Have you thought of making chili lately?  It is a fabulous food for most anytime.  It freezes well, is very quick to heat and eat and of course very good for you.  There are so many ways to make chili and it is of course a very popular subject for Cook-offs on every level from local to national and international.  For you readers, I am offering our chiles at 25% off and free freight for 2 days—until Wednesday night at midnight. 

buy pure Pecos Valley chilesIf you don’t have my 2nd edition of “Chili Madness”  I am placing it on sale for $10.00 plus media rate shipping.  I will autograph it as you like.  This edition has all manner of fun to make dishes from appetizers to desserts--over 200 pages worth .  You oughta get a copy if you don’t have it.  And, it makes a wonderful gift.

Here are 2 different chili recipes from the book plus a dessert—all favorites of mine.


Blue cheese is an unlikely ingredient in conventional chili, however cheese has long been a tamer downer and a favorite fixins ‘ mixin’s (see page     ).  Since I have always really liked any form of blue cheese, I decided its wonderful flavor would give a great tasting “edge” to chili and I think it does!  Try it! 

Yield:   servings

Cooking time:   30 minutes 

2 Tablespoons bacon fat or butter

1 cup chopped onion (1 large onion)

2 cloves garlic, minced

1 large chicken boneless skinless chicken breast cut into ½ inch squares (at least 2 to 2 ½ cups)

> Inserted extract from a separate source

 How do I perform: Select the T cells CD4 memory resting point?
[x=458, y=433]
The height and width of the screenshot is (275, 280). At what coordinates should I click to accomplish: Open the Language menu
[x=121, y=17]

3 cups rich chicken broth, made by using 1 ½ times the chicken base required or reducing chicken broth by 1/3 (you would start with 4 cups)

1 cup coarsely chopped green chile (prefer parched and peeled 4 to 6 fresh green chiles or frozen or 2, 4 ounce cans

1 medium russet potato, unpeeled and diced

½ teaspoon salt or to taste, remembering the cheese is somewhat salty

½ cup blue cheese, crumbled (can be blue cheese, gorgonzola, Roquefort or Stilton) 

  1. Melt the bacon drippings or butter and then sauté the onion until clear. Add the garlic and chicken and stir.  Allow the chicken to slightly brown.  Then add the broth, green chiles and potato.  Simmer until the  chicken and potatoes are done, at least 30 minutes.  

Taste and adjust seasonings.  Crumble blue cheese over the top of each serving.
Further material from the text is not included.